Reproduce the whole listing, keeping each word unchanged.

## [AVAILABLE RECORDS]
══════
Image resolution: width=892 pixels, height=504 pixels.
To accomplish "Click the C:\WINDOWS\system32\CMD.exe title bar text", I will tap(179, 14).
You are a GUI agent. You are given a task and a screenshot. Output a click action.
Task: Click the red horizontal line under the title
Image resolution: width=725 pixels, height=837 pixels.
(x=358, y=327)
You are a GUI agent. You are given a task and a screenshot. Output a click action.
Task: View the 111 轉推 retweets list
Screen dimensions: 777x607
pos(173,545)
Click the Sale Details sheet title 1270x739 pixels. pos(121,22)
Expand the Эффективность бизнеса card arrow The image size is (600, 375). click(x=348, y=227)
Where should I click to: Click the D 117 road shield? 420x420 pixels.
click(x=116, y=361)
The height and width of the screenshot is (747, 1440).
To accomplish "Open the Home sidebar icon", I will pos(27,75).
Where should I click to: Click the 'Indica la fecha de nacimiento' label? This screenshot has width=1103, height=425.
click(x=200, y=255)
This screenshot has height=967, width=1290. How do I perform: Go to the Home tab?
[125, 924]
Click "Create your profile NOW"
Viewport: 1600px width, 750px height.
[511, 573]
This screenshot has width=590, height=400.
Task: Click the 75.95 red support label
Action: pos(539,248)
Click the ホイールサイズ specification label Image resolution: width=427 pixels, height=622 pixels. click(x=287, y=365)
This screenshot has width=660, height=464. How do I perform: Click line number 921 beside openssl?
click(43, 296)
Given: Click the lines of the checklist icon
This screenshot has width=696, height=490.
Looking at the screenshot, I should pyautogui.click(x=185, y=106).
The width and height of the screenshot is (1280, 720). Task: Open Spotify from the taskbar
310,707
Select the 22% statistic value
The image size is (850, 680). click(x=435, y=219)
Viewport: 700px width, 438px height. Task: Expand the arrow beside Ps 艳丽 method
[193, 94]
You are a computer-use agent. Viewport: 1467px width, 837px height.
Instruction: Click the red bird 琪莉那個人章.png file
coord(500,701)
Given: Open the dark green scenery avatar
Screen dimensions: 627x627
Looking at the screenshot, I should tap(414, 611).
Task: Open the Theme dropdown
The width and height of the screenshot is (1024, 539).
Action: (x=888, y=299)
══════
## [ANSWER TO THE PROBLEM]
Image resolution: width=892 pixels, height=504 pixels.
To accomplish "Click the C:\WINDOWS\system32\CMD.exe title bar text", I will tap(179, 14).
You are a GUI agent. You are given a task and a screenshot. Output a click action.
Task: Click the red horizontal line under the title
Image resolution: width=725 pixels, height=837 pixels.
(x=358, y=327)
You are a GUI agent. You are given a task and a screenshot. Output a click action.
Task: View the 111 轉推 retweets list
Screen dimensions: 777x607
pos(173,545)
Click the Sale Details sheet title 1270x739 pixels. pos(121,22)
Expand the Эффективность бизнеса card arrow The image size is (600, 375). click(x=348, y=227)
Where should I click to: Click the D 117 road shield? 420x420 pixels.
click(x=116, y=361)
The height and width of the screenshot is (747, 1440).
To accomplish "Open the Home sidebar icon", I will pos(27,75).
Where should I click to: Click the 'Indica la fecha de nacimiento' label? This screenshot has width=1103, height=425.
click(x=200, y=255)
This screenshot has height=967, width=1290. How do I perform: Go to the Home tab?
[125, 924]
Click "Create your profile NOW"
Viewport: 1600px width, 750px height.
[511, 573]
This screenshot has width=590, height=400.
Task: Click the 75.95 red support label
Action: pos(539,248)
Click the ホイールサイズ specification label Image resolution: width=427 pixels, height=622 pixels. click(x=287, y=365)
This screenshot has width=660, height=464. How do I perform: Click line number 921 beside openssl?
click(43, 296)
Given: Click the lines of the checklist icon
This screenshot has width=696, height=490.
Looking at the screenshot, I should pyautogui.click(x=185, y=106).
The width and height of the screenshot is (1280, 720). Task: Open Spotify from the taskbar
310,707
Select the 22% statistic value
The image size is (850, 680). click(x=435, y=219)
Viewport: 700px width, 438px height. Task: Expand the arrow beside Ps 艳丽 method
[193, 94]
You are a computer-use agent. Viewport: 1467px width, 837px height.
Instruction: Click the red bird 琪莉那個人章.png file
coord(500,701)
Given: Open the dark green scenery avatar
Screen dimensions: 627x627
Looking at the screenshot, I should tap(414, 611).
Task: Open the Theme dropdown
The width and height of the screenshot is (1024, 539).
Action: (x=888, y=299)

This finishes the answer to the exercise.